Patty came over and touched his shoulder. She squatted before him. Howard felt as though he had just been caught smoking pot in the boys’ room at Bixley High. Patty looked at him kindly.
“It happened a long time ago,” she said. “And it only lasted a little while. I’m sure it didn’t mean anything. At least she told you. If she didn’t love you, she would have kept it to herself. It’s a time for forgiveness, Dad.” She kissed his cheek, and he realized for the first time that he had a stubble of beard sprouting there, what he called his Dick Nixon Shadow. “I’ll see the two of you tonight,” Patty added. “You’ll know me. I’ll be the one with the bag of fortune cookies.” Howard tried to smile but couldn’t. “Forgiveness, Dad,” Patty said again. Another kiss to John and she was gone.
Howard listened as the door slammed behind her. Forgiveness. He looked at John, who had been staring at him all this time, waiting.
“Do you suppose,” How
ard asked his son, “that nature gave women forgiveness in their genes? Because I don’t feel it, son. I don’t feel it one bit.”
John looked over at the Christmas photo on the fireplace mantel. Minutes slid away between them, the grandfather clock keeping track with ticks and tocks, ticks and tocks. Finally, John stood, rocked on the balls of his feet, just as Howard did in times of stress.
“Still,” said John, “I think you should forgive her.”

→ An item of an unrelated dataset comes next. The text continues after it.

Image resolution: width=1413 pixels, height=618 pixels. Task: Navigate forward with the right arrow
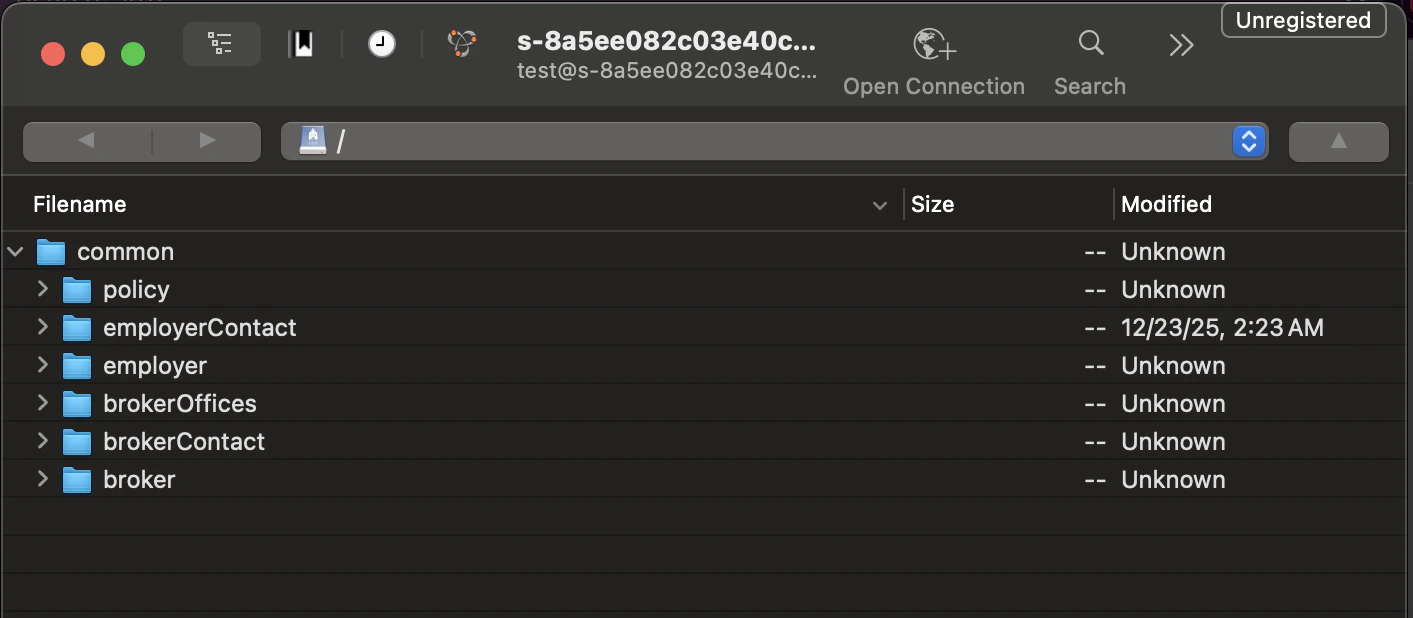(x=206, y=141)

“You’re kidding,” said Howard. John said nothing. Ticktock. Ticktock.
“No,” he said. “I’m not kidding. You’ve got to think of this family, Dad. You’ve got to think of us.” So Howard did that. He thought about his family. Ticktock.

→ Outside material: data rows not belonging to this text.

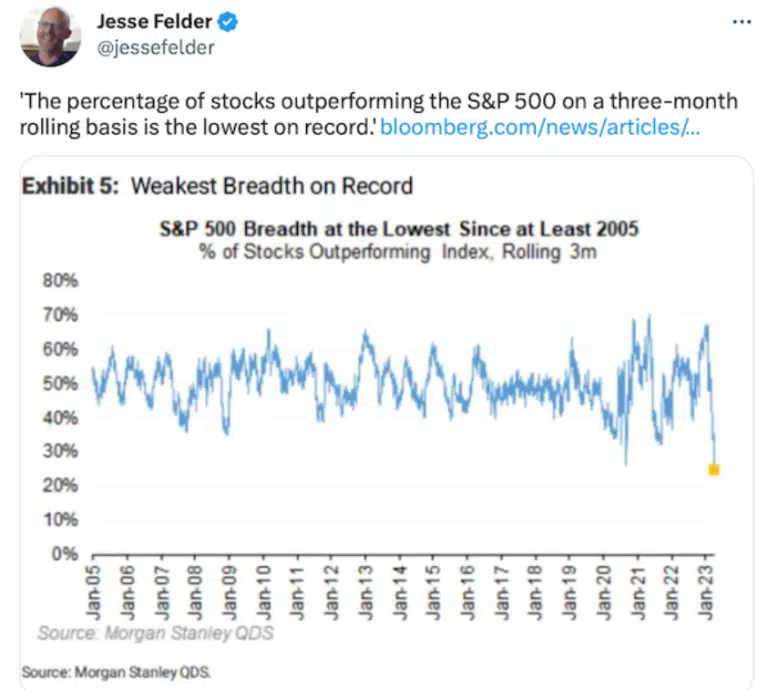Click the 50% y-axis label

tap(60, 383)
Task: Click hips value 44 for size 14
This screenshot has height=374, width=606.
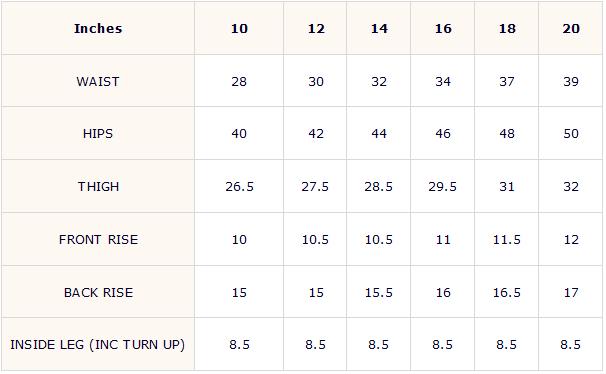Action: [379, 134]
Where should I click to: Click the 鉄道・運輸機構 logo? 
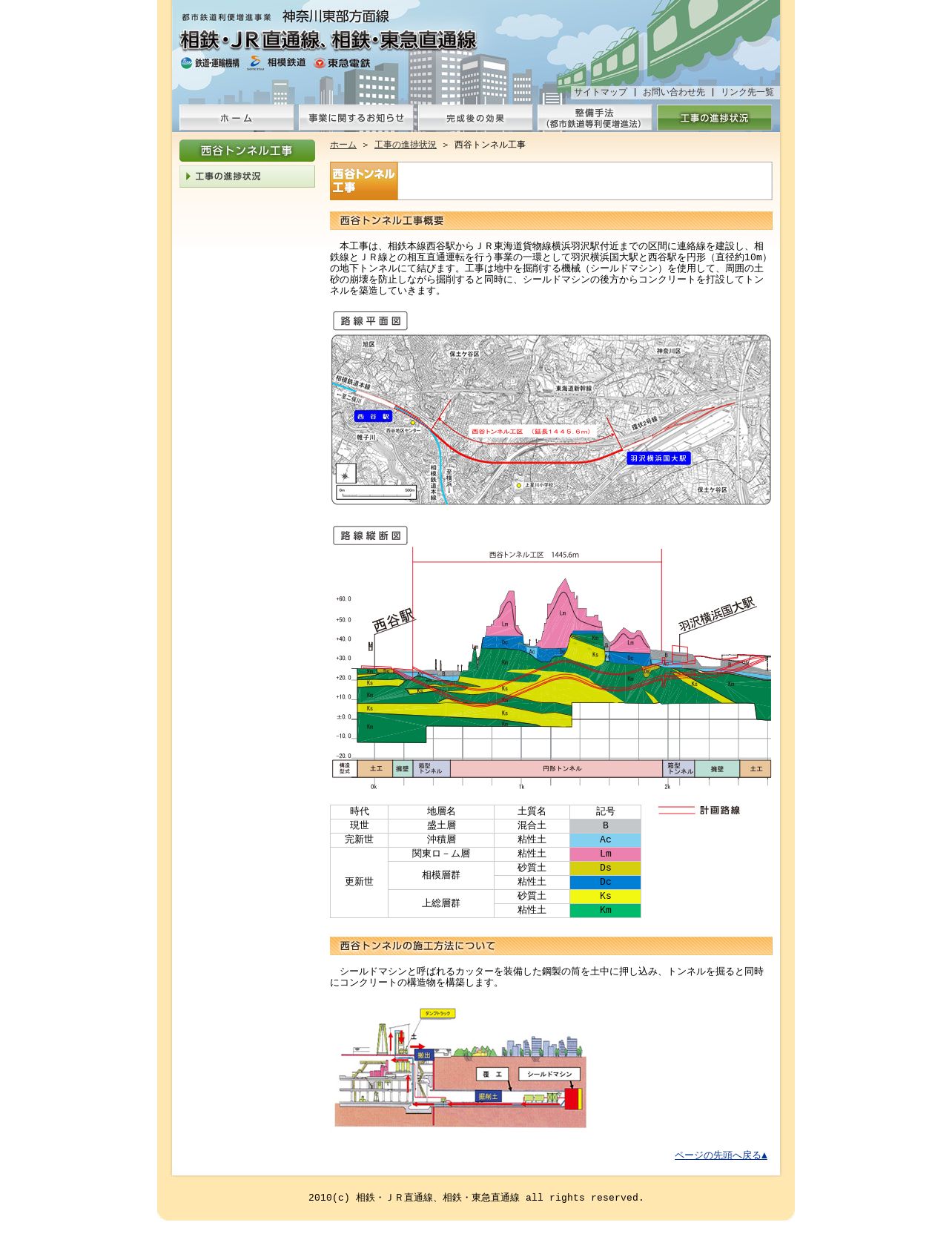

“I’m not gonna do it,” he said. “You’re the baby of the family, for Christ’s sake, and you’re thirty-three years old. Yet you say I need to stay with a philandering woman for the sake of the family? I don’t think so, son.”
Howard went over to the fireplace where he could better see the photograph. He wiped a finger across the surface of the glass, leaving behind a pathway through a layer of dust. It reminded him of how a jet leaves its breath in the sky, a sign that it’s been there, if only for a short time. He had truly believed his son would die in the skies over Iraq.

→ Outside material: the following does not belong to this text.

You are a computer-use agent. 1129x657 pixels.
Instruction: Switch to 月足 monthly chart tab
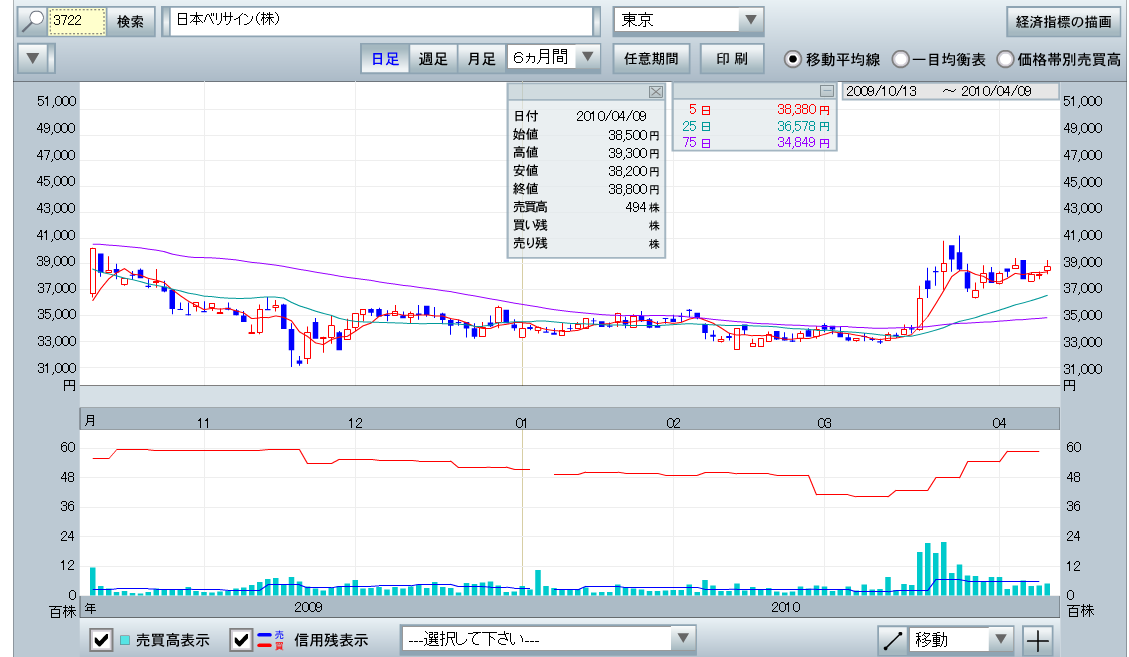[x=481, y=58]
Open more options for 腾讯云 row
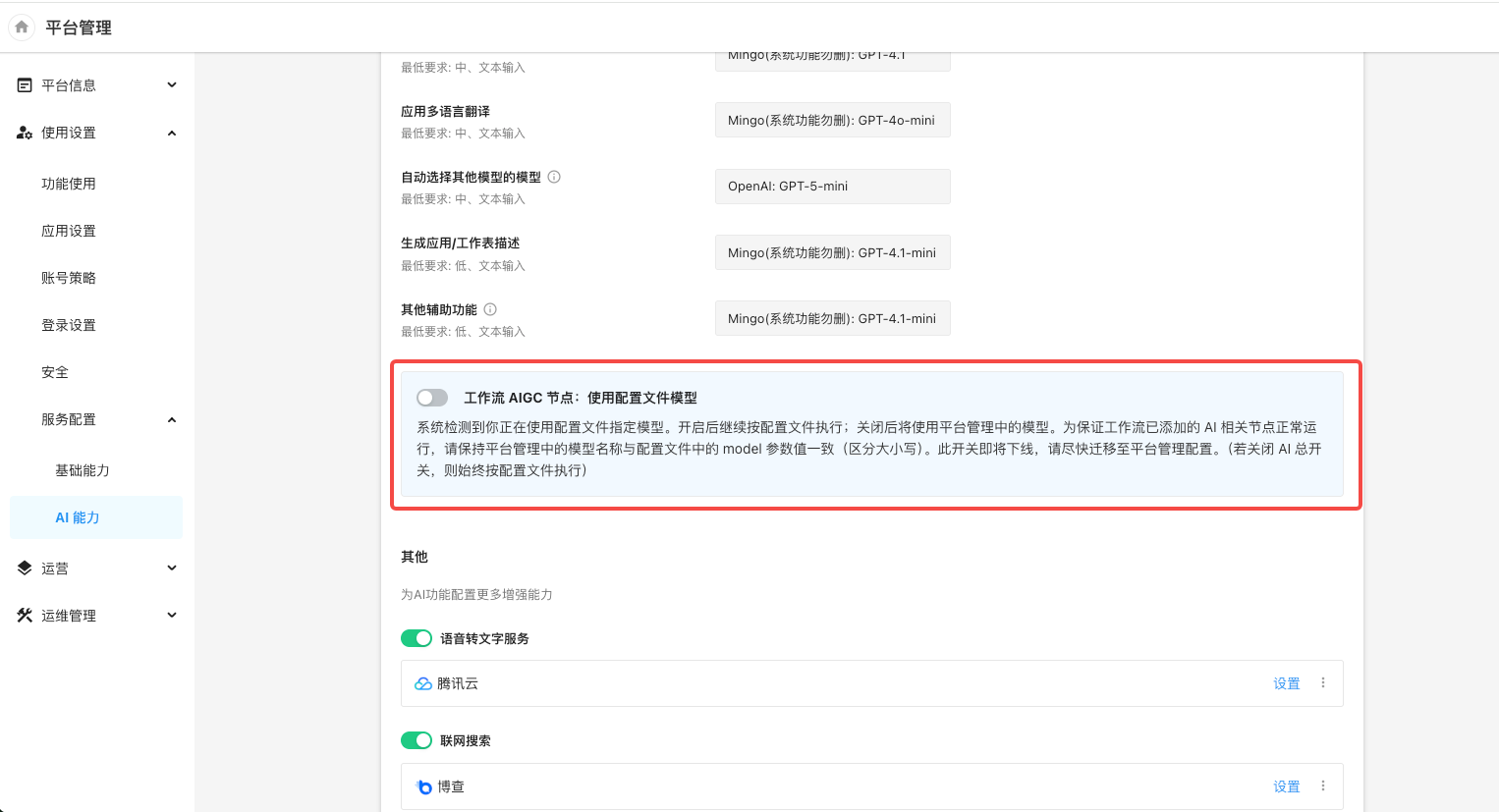Screen dimensions: 1499x812 tap(1323, 683)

“She’s hardly a philandering woman,” John said now, still defending his mother. He went to the sofa and threw himself down on it. In his growing up years, John was always throwing himself on the sofa at Patterson Street whenever something wasn’t going well with the world. A football game lost, a quarrel with a girlfriend, a summer job denied him.
“How long did you say this went on?” he asked.
“Ten months,” said Howard. There was another long, excruciating pause.
“Even so,” John said. “You’ve got to think of the family.”